Which lines of the data below contain the string "code"? Copy each of those lines, treating uppercase and lowercase as different.
=== ENTRIES PROVIDED ===
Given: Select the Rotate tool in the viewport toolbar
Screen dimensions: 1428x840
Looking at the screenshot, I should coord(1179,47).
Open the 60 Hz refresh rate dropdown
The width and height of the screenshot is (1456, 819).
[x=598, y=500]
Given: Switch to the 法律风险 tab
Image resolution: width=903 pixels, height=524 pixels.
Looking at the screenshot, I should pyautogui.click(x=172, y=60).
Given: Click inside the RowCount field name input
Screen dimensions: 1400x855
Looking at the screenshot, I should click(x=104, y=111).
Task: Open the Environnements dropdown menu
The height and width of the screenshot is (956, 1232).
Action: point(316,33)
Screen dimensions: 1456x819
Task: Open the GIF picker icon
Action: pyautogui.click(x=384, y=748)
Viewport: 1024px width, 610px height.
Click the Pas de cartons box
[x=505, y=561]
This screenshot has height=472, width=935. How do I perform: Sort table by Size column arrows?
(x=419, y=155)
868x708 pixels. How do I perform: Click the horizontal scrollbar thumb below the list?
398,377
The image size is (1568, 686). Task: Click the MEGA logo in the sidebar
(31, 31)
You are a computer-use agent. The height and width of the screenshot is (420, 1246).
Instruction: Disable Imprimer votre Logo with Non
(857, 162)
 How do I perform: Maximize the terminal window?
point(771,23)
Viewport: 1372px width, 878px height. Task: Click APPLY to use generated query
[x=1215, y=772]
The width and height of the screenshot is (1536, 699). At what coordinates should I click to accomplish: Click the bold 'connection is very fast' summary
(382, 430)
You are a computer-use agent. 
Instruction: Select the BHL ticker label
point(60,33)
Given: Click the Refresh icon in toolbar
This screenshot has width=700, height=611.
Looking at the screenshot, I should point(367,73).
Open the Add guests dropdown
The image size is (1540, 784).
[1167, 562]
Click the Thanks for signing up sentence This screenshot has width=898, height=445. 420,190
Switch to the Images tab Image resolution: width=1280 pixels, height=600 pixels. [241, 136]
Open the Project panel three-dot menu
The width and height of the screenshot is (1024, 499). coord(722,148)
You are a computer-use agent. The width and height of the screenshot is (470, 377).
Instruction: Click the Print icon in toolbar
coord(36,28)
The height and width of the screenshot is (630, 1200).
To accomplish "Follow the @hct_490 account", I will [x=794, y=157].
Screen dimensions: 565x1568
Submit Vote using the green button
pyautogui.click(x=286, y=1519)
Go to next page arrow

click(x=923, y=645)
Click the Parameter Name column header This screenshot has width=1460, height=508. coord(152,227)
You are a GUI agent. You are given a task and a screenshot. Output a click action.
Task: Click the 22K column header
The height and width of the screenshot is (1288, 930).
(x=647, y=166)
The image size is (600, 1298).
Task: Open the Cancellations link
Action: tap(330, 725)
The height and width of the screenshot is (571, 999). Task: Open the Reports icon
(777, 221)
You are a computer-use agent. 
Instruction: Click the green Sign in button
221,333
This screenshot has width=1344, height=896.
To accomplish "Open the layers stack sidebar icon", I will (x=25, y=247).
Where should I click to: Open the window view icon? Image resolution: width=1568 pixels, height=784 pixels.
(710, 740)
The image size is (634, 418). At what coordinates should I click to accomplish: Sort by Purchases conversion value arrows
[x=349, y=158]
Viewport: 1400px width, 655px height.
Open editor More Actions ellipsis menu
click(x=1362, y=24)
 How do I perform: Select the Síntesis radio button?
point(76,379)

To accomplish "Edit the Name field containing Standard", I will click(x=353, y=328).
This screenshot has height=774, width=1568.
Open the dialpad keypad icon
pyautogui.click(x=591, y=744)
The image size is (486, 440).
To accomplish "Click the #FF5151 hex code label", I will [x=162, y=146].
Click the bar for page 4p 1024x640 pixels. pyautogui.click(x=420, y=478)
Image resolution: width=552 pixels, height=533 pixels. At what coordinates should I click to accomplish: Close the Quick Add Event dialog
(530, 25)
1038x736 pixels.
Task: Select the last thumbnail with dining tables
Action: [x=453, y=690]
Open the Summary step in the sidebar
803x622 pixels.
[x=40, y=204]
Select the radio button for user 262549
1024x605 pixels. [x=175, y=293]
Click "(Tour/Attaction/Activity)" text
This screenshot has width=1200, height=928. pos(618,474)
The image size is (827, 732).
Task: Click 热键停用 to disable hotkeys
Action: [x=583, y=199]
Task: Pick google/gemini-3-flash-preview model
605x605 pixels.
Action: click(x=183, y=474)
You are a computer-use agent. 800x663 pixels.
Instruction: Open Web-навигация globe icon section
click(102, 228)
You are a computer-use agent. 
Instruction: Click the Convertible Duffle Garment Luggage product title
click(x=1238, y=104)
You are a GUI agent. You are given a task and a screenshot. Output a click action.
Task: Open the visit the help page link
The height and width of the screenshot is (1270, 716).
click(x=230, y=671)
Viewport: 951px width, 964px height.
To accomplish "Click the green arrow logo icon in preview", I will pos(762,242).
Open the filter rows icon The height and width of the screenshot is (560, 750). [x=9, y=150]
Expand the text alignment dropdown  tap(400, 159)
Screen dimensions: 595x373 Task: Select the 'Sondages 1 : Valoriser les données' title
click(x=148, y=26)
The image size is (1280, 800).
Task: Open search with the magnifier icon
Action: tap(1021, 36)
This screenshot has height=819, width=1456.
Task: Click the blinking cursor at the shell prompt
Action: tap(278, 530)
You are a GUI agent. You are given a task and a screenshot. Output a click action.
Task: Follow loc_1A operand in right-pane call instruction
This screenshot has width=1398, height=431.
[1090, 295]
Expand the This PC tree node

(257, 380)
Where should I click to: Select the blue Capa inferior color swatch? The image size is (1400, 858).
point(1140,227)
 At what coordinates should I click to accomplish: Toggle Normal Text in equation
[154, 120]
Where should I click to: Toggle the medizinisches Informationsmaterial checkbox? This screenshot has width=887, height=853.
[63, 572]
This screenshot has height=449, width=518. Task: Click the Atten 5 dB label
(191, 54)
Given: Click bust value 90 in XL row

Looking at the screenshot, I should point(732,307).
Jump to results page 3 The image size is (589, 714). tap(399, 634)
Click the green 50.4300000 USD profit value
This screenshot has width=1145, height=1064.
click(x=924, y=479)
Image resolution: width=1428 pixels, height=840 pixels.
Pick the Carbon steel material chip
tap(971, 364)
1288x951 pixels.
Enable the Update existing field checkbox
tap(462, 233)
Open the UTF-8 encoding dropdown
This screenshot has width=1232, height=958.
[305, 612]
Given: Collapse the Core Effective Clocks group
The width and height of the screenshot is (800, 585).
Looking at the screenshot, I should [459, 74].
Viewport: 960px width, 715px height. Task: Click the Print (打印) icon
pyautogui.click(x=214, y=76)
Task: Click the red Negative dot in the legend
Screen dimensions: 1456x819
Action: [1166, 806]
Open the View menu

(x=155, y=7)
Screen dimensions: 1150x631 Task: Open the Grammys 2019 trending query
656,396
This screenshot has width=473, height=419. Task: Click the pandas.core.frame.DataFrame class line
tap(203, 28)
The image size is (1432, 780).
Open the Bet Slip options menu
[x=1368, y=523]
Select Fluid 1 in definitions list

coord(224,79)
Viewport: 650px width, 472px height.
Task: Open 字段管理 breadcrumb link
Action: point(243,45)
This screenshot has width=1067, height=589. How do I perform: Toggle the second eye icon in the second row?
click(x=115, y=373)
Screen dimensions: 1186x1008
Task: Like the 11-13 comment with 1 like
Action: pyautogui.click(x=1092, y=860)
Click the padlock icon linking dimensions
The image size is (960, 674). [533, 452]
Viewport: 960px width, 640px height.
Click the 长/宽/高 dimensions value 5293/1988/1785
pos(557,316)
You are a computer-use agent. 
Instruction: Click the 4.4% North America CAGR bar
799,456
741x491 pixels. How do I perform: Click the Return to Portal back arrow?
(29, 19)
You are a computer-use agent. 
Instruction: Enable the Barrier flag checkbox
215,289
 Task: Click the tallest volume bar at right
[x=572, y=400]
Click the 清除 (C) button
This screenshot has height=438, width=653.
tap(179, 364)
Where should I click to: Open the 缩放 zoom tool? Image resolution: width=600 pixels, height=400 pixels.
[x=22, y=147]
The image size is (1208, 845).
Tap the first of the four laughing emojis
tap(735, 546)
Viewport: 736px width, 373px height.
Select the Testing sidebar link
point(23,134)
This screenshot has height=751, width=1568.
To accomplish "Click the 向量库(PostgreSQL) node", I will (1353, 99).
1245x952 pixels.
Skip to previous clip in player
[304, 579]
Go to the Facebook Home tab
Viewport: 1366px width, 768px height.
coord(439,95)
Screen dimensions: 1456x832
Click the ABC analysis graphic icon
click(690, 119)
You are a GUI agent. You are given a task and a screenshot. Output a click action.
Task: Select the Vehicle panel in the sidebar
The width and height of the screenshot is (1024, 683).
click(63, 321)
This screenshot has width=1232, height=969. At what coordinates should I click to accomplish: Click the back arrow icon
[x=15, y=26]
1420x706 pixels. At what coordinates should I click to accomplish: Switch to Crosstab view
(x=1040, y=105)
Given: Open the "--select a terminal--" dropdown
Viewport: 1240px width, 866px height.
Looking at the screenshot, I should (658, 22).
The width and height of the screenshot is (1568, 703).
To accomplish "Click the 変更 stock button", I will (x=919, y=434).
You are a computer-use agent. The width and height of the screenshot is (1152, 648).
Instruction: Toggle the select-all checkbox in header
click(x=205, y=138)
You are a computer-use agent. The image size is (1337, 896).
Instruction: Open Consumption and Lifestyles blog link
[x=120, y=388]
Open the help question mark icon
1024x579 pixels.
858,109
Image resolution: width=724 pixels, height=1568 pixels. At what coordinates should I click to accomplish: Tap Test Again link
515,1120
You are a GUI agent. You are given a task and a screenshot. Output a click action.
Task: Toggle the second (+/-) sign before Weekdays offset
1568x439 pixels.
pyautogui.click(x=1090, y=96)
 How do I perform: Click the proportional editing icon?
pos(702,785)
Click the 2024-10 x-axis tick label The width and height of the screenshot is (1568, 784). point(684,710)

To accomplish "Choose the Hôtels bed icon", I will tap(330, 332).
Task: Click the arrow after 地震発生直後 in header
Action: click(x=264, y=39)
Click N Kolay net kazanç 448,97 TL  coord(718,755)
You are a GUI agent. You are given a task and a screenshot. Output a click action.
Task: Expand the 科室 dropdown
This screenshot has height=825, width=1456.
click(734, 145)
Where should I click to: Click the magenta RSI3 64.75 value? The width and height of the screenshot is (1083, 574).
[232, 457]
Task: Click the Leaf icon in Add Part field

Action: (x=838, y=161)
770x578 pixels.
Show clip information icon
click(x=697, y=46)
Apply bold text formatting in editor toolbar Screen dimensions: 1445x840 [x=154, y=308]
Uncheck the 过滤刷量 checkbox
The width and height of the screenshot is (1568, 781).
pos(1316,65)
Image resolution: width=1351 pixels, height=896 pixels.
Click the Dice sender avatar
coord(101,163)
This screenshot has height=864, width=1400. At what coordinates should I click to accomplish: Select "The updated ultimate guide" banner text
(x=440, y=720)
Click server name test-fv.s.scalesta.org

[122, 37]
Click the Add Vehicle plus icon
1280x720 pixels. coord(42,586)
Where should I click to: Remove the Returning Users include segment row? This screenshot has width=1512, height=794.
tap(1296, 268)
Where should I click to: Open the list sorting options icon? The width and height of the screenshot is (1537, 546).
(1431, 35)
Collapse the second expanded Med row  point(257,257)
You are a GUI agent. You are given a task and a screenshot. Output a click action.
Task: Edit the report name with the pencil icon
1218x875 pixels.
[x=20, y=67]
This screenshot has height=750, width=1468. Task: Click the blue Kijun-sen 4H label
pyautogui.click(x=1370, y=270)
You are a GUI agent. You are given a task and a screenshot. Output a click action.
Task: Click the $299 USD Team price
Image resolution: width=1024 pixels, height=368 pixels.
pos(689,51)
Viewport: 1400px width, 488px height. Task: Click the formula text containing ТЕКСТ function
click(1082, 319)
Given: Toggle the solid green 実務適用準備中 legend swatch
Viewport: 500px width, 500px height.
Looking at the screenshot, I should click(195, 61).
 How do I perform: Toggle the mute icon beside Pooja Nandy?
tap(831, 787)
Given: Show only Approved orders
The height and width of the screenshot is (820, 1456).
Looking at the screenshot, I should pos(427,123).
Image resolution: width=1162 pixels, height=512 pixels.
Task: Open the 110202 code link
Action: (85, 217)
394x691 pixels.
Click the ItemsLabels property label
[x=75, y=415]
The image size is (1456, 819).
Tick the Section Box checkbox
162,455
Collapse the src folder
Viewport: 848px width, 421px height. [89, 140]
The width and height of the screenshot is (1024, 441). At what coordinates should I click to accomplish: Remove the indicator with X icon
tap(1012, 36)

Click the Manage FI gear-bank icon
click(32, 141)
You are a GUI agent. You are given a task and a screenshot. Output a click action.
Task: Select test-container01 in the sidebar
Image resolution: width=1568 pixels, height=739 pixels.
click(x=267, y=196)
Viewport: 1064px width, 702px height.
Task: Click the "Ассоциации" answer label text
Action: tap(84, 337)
===
● **ANSWER**
To accomplish "Click the #FF5151 hex code label", I will [x=162, y=146].
Task: Open the 110202 code link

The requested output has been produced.